VEINTE MODELOS (DE ESCRITURA) PARA ARMAR
II.- Zonas residenciales
Las zonas residenciales cobran vida por la noche. Son como las casas de madera que reciben durante el día a manos llenas la luz del sol o la lluvia y luego, cuando baja la temperatura o se secan, se acomodan las maderas, crujen y se retuercen…
Aparentemente no pasa nada. Los guardas de seguridad están en su puesto, las alarmas están conectadas, las tapias y los setos de ciprés celan el interior de los jardines y los patios. Algún coche cruza las verjas o desaparece silencioso tras una puerta automática de garaje que se cierra.
Y sin embargo los gatos o los zorros se apoderan del jardín, escarban entre los montones de hojas o los cubos de basura, trepan las ratas por las paredes de la caseta de herramientas, rodean el garaje, recorren las barras de la pérgola…

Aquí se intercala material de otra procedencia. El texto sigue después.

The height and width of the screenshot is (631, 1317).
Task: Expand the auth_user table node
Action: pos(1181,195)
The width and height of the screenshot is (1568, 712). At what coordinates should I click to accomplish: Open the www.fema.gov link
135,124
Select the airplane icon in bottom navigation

De vez en cuando algún perro ladra para guardar las formas, pero están bien alimentados y no se molestan demasiado por los ruidos de la calle ni por el paso descuidado de otro perro o de otro dueño paseados por la acera…
Y sin embargo es un territorio de caza privilegiado.

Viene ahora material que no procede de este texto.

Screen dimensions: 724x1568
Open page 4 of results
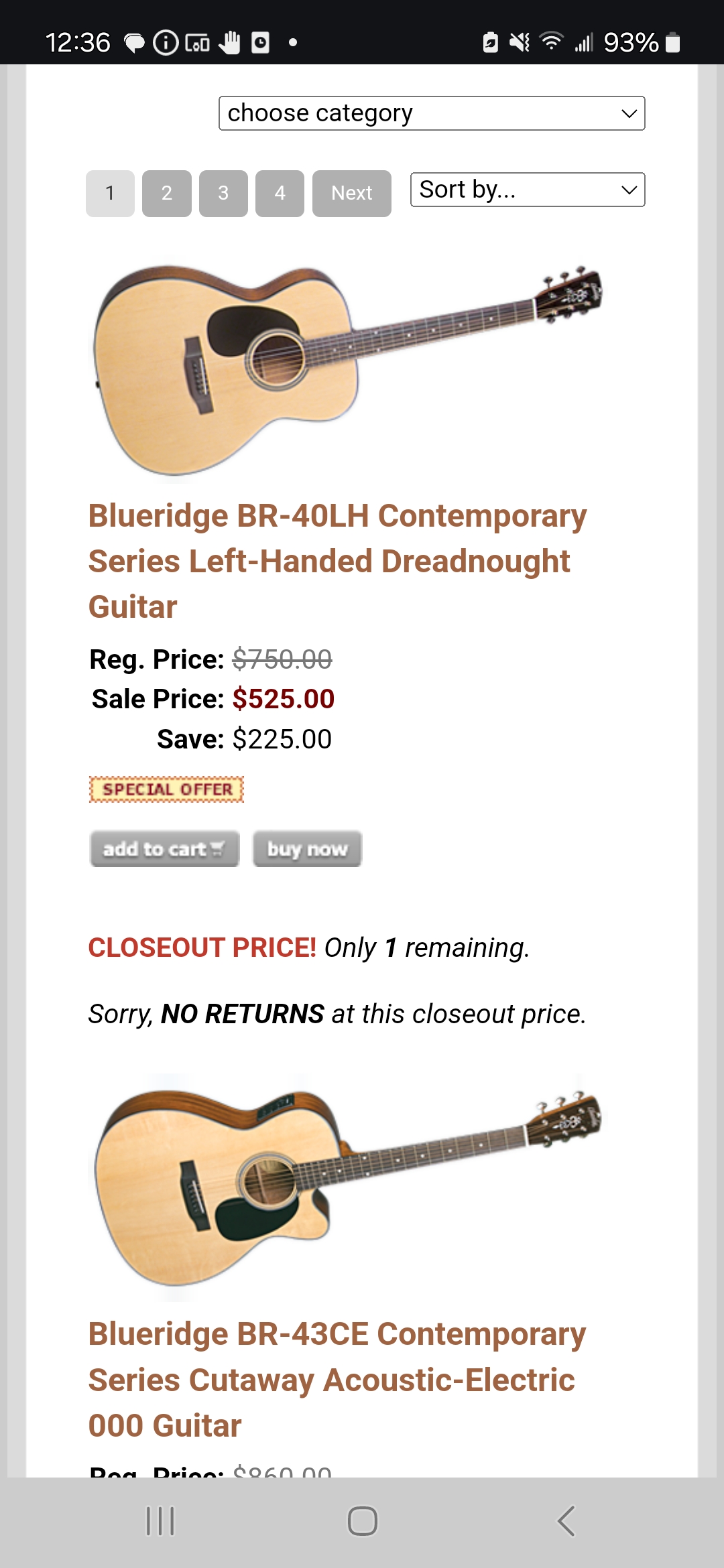click(x=280, y=194)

No, no hablamos de ladrones ni de asaltantes nocturnos cada vez más agresivos o envalentonados que no dudan en secuestrar o torturar a los descuidados habitantes en busca de un botín.
No hablamos de los que recorren las calles en busca de restos de comida, para completar la cena, de cartones para improvisar un refugio…

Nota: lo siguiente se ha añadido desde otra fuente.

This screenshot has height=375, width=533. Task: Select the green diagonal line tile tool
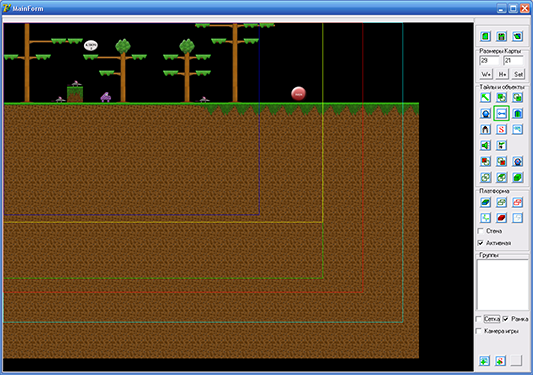pos(485,98)
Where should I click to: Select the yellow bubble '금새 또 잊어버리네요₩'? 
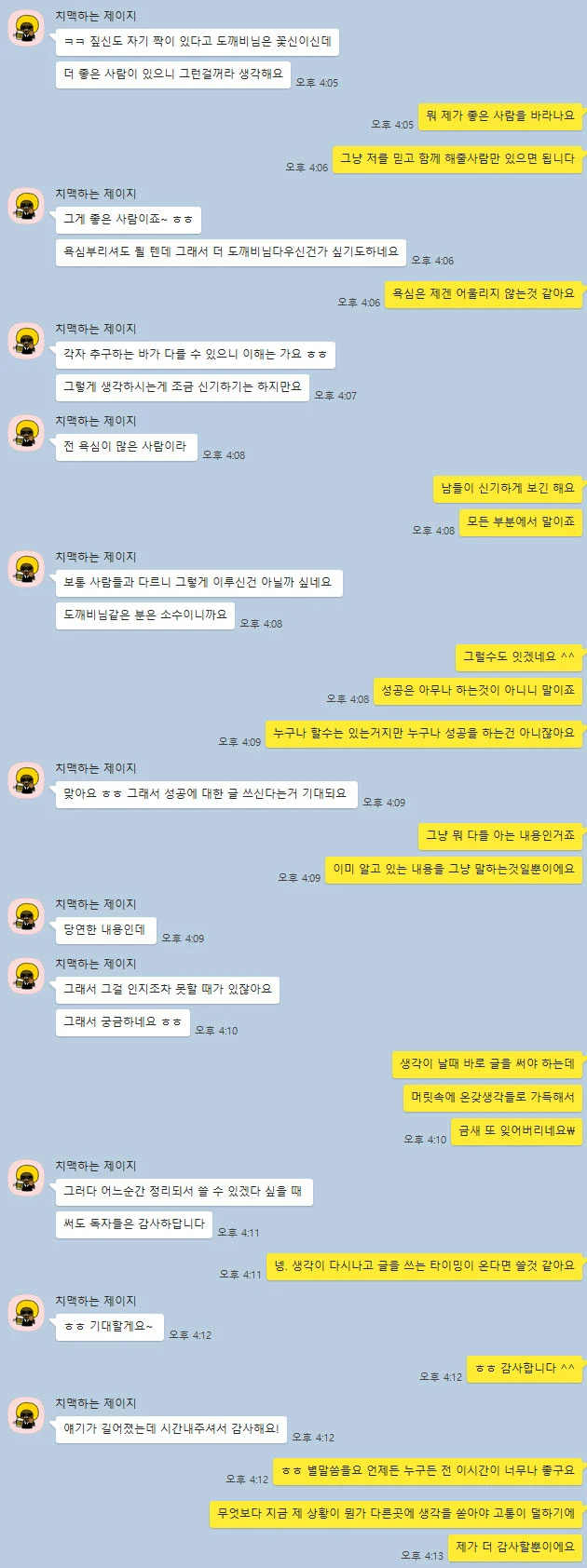click(x=517, y=1131)
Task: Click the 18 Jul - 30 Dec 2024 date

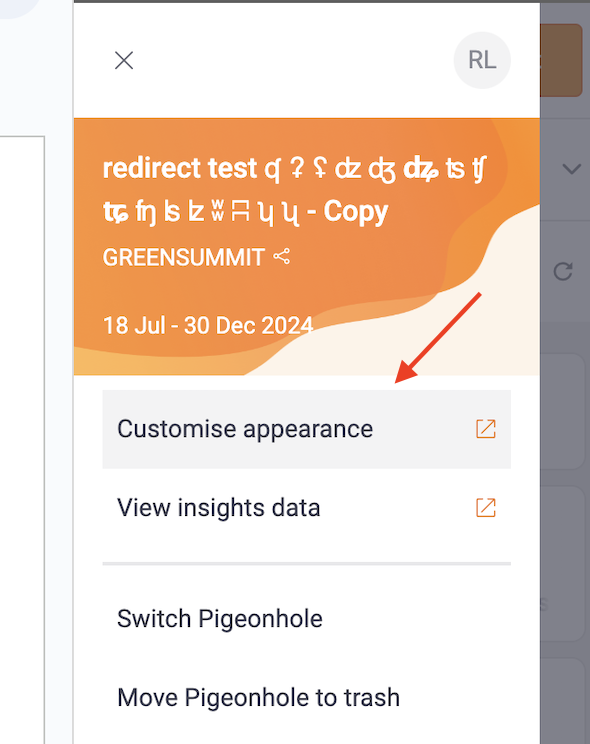Action: [x=208, y=326]
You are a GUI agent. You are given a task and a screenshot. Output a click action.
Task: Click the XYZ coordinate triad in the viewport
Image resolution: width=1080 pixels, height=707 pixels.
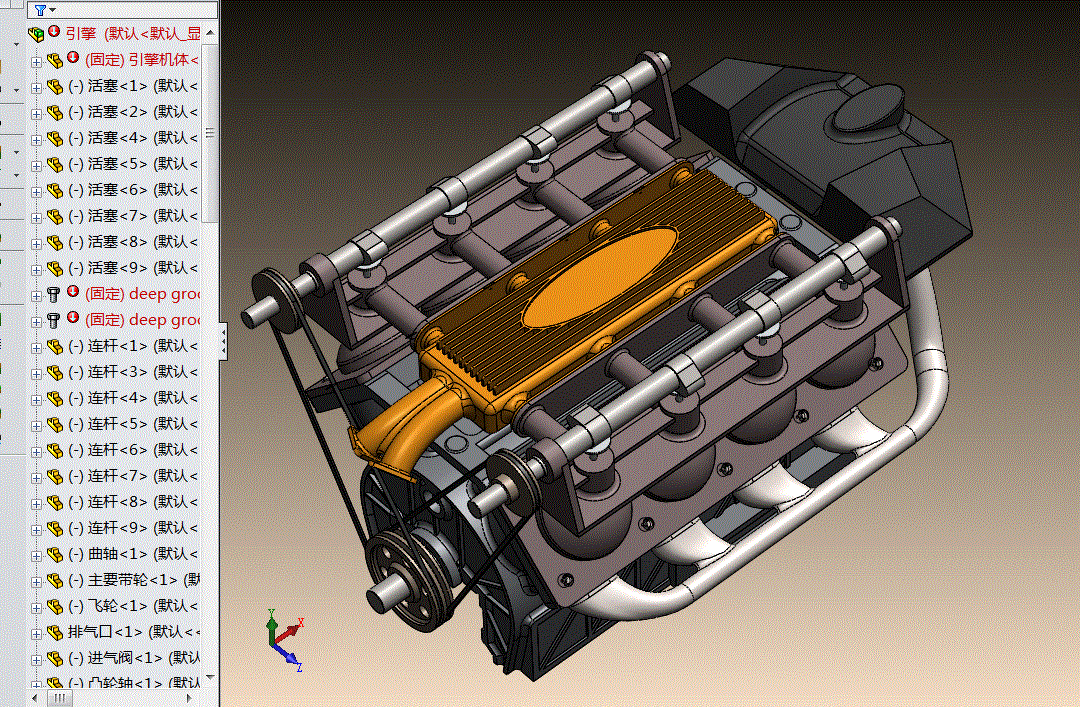pyautogui.click(x=282, y=638)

No hablamos de los jubilados, de los “bricoleurs”, de los caprichosos, los afectados por el “síndrome de Diógenes”... los de Basurama…
Hablamos de “la busca” o mejor todavía del hallazgo, invento o invención, del encuentro casual, de la “trouvaille”, hablamos de los artistas que pasean por las aceras de los barrios residenciales y miran con otros ojos, con ojos de artista. En los barrios residenciales, antes de la llegada del camión de la basura, próximos a los contenedores se encuentran verdaderos tesoros para los artistas, un paraíso del desecho y de materia reciclable, el origen y el fin de todo, la construcción y la destrucción, el ciclo de la vida y la materia, el eterno retorno.
Artistas vergonzantes o furtivos, a plena luz o desvergonzados, que observan, miran, ven buscan y, de vez en cuando, encuentran, algo distinto, algo que se recoge porque su forma, su color, su consistencia, su brillo son materia de creación: se llevan hasta el taller, y allí, en el silencio, reposan y un buen día el objeto se transforma, como por milagro, en una obra de arte.
Al fin y al cabo un artista es un conquistador, o mejor dicho un descubridor, alguien que ve más allá, que va más allá.
Ya lo hicieron en su día Picasso; sólo a él se le podía haber ocurrido juntar un manillar y un viejo sillín de bicicleta para completar su “cabeza de toro”.
O Marcel Duchamp en 1917 colgando en una galería de Nueva York un urinario de porcelana blanca como una obra de arte, bajo el título de “Fuente”. José Ángel me enseña su armario-tesoro, un viejo armarito de cristales de una consulta de odontólogo, lleno de “trouvailles”, objetos del acaso, de formas y materiales imposibles.
Y ahí están como en un museo, esperando el relámpago del ojo del artista.